Entries drawn from a collection
* begin *

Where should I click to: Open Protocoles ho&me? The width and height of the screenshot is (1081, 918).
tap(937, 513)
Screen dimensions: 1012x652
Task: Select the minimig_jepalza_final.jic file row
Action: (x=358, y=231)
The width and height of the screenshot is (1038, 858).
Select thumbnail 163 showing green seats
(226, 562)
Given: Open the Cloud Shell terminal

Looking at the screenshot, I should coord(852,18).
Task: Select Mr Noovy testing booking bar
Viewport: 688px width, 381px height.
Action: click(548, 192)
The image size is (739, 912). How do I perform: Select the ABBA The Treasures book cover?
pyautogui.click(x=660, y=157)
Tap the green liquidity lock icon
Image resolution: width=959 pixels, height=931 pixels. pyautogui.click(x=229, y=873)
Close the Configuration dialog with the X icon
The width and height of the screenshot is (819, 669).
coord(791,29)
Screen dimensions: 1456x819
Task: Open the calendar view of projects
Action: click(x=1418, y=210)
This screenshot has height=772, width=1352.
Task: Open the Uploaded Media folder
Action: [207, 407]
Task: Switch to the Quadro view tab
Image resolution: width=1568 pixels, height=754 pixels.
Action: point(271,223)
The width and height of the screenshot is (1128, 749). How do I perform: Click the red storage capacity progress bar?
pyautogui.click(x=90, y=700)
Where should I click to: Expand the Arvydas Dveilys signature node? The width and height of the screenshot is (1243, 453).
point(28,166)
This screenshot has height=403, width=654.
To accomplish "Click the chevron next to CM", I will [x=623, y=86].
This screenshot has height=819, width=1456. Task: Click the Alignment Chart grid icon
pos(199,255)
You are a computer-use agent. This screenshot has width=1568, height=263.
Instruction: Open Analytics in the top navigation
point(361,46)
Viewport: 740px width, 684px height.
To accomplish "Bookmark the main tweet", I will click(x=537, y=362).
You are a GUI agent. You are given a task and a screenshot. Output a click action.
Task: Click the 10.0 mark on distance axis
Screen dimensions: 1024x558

* end *

#### [TASK DETAILS]
Filter the data above down to the lines that contain the string "Open", and copy each of those lines in full. Case counts, so a match must have the same capital and lowercase letters.

#### [EXERCISE RESULT]
Where should I click to: Open Protocoles ho&me? The width and height of the screenshot is (1081, 918).
Given: Open the Cloud Shell terminal
Task: Open the calendar view of projects
Task: Open the Uploaded Media folder
Instruction: Open Analytics in the top navigation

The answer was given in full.